:: The problem ::
Reproduce the lines starting at the one containing "Select the 'So the best choice' gray message" and ending at the last line, leaving out the pictures.

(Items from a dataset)
--- Begin ---

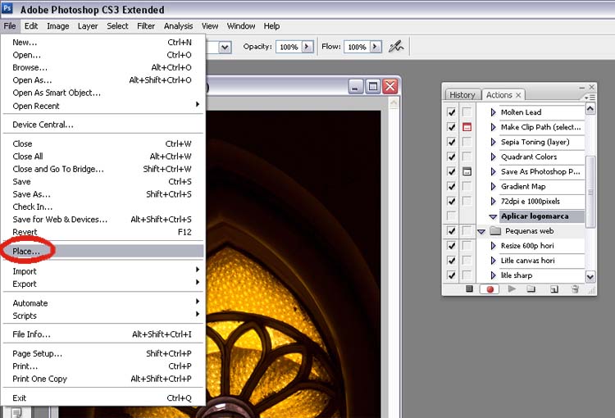Delete action using the trash icon
This screenshot has height=418, width=615.
coord(575,289)
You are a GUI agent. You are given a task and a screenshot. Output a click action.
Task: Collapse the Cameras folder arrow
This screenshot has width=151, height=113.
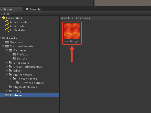(x=7, y=50)
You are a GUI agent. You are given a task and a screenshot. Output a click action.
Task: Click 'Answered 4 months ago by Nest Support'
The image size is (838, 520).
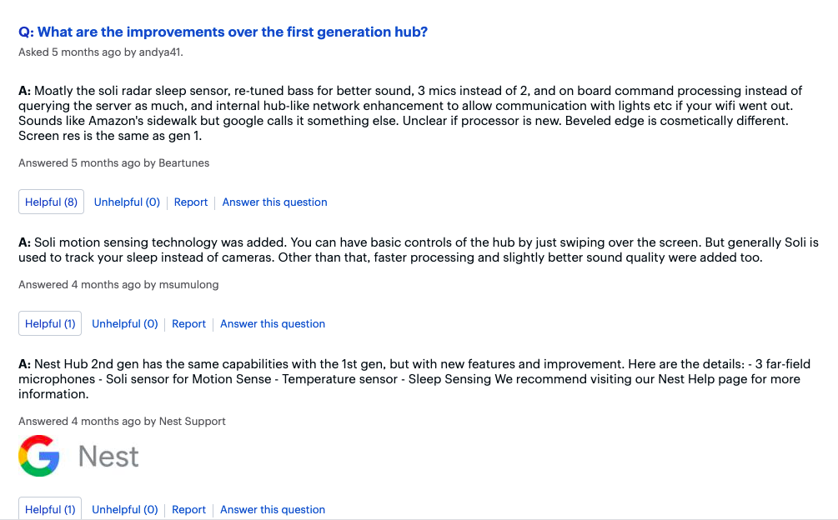[122, 421]
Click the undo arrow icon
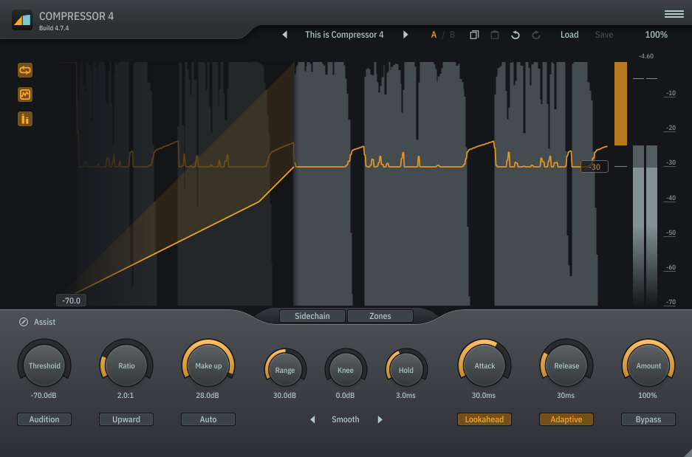This screenshot has width=692, height=457. (515, 35)
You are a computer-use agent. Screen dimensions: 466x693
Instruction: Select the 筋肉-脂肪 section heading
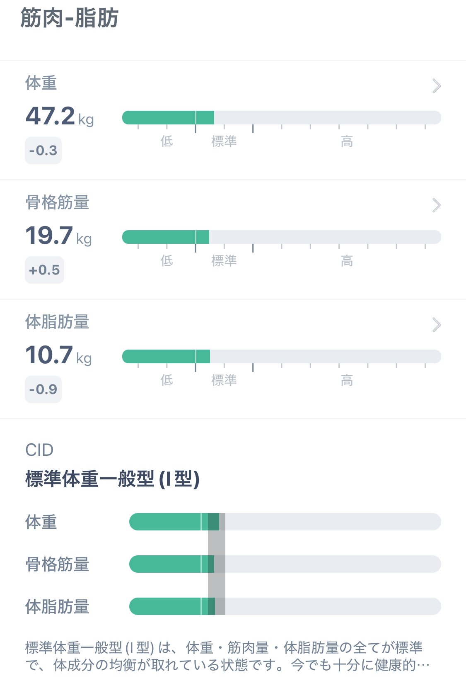click(70, 18)
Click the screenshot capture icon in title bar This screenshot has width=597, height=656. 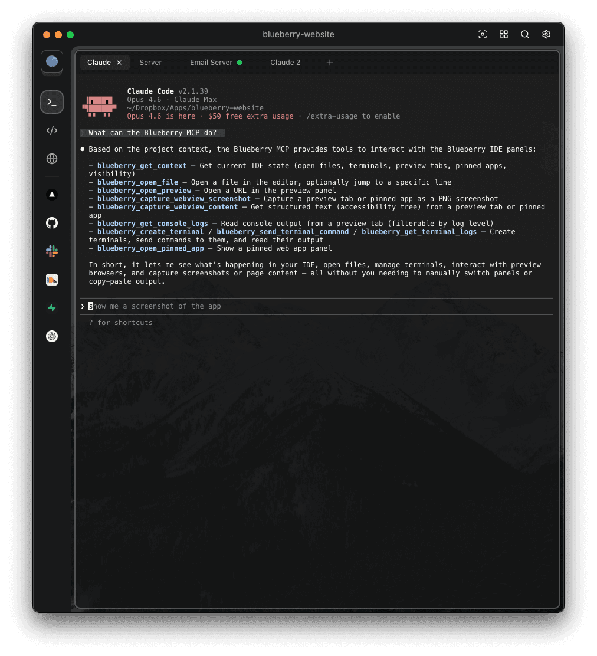(x=483, y=34)
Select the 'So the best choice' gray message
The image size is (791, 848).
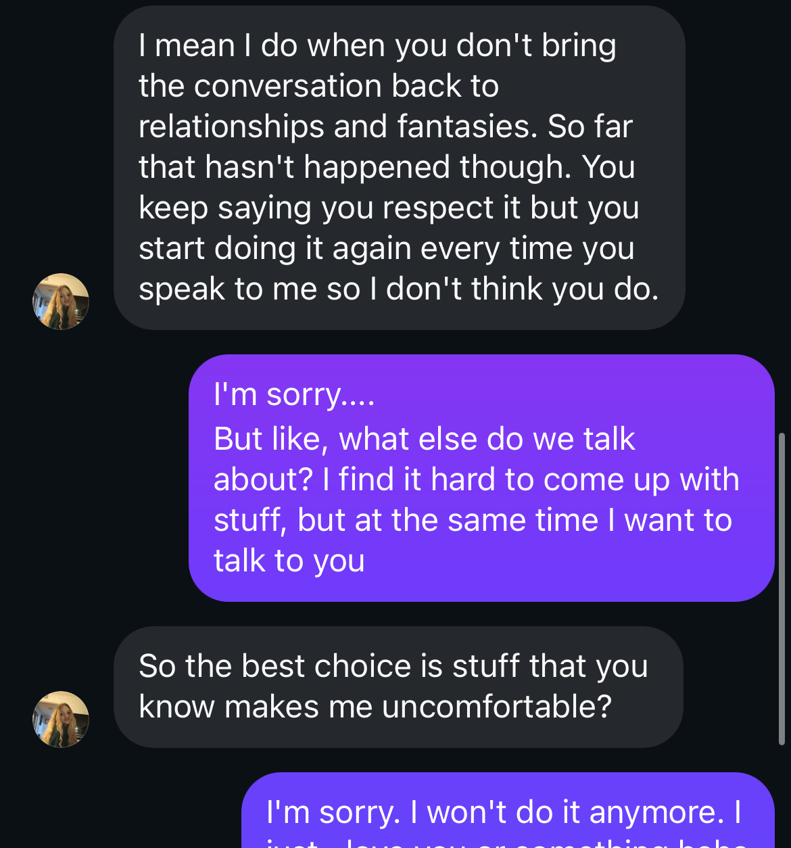(398, 686)
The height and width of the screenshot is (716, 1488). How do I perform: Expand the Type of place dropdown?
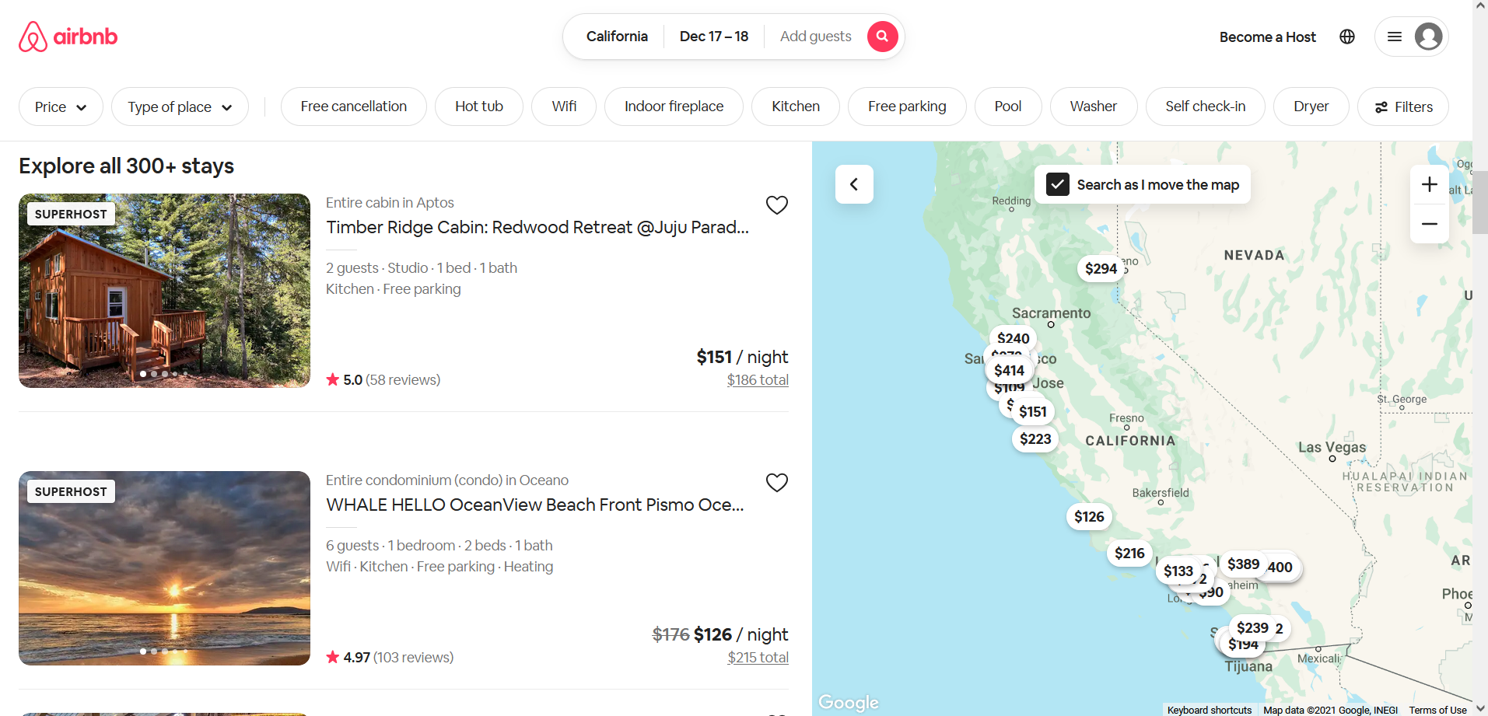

--- End ---

:: Exercise solution ::
Select the 'So the best choice' gray message
The image size is (791, 848).
(398, 686)
The height and width of the screenshot is (716, 1488). How do I perform: Expand the Type of place dropdown?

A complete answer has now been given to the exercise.